I bambini palestinesi devono quotidianamente fare i conti con un’occupazione militare che, spezzando la continuità territoriale, rende difficoltosi gli spostamenti. Andare a scuola, far visita ad un amico o ad un parente, possono diventare viaggi interminabili e a volte impossibili.
Le conseguenze sul piano educativo sono molteplici: perdita di capacità di apprendimento difficilmente recuperabile, limitazione delle prospettive per il futuro di più generazioni, riduzione delle possibilità di espressione e socializzazione.
Inoltre, il clima di rabbia e sconforto che si respira presso gli adulti viene assorbito immediatamente dalle giovani generazioni, che rimangono così intrappolate in un circolo vizioso di privazione e umiliazione che compromette una crescita equilibrata.

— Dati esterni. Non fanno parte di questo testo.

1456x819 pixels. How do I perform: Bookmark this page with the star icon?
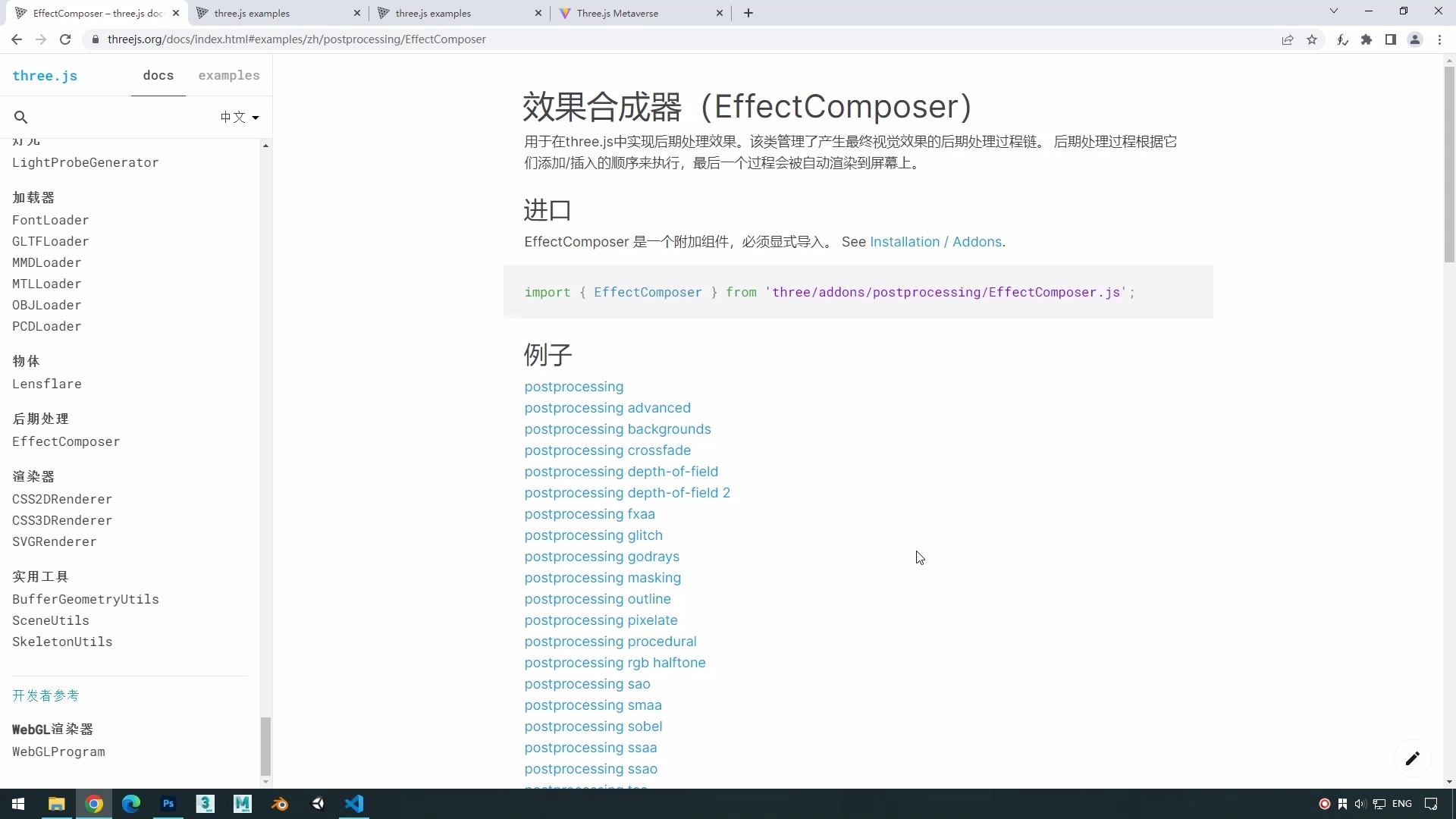click(x=1313, y=39)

Bambini che disegnano ripetutamente carri armati e soldati. Bambini
dal sonno interrotto dalle frequenti incursioni dei militari israeliani. Bambini costretti ad assistere all’umiliazione dei propri genitori.

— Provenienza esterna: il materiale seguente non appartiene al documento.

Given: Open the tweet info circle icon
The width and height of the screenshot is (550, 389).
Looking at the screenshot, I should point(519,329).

Bambini segregati da sempre nella propria città, circondata da un muro, un altissimo muro di cemento superabile soltanto con la loro immaginazione.
E’ possibile abbattere il muro? Noi ci proviamo!
Abbiamo cominciato abbattendo il muro dell’indifferenza, della diversità e della paura.

Abbiamo intrecciato relazioni stabili con i bambini palestinesi e le loro famiglie perché siamo convinti che questo sia l’inizio di un cambiamento di prospettiva, che uno sguardo più fiducioso rivolto al futuro possa rappresentare un concreto segno di speranza per questo popolo, e per quello israeliano.
Per questo ai soci è proposto un coinvolgimento attivo: attraverso la formazione personale sulle tematiche relative al conflitto, il confronto e la collaborazione nei progetti associativi e magari attraverso un’esperienza di volontariato e di contatto diretto con la realtà palestinese.

Vogliamo portare una speranza… al di là del muro!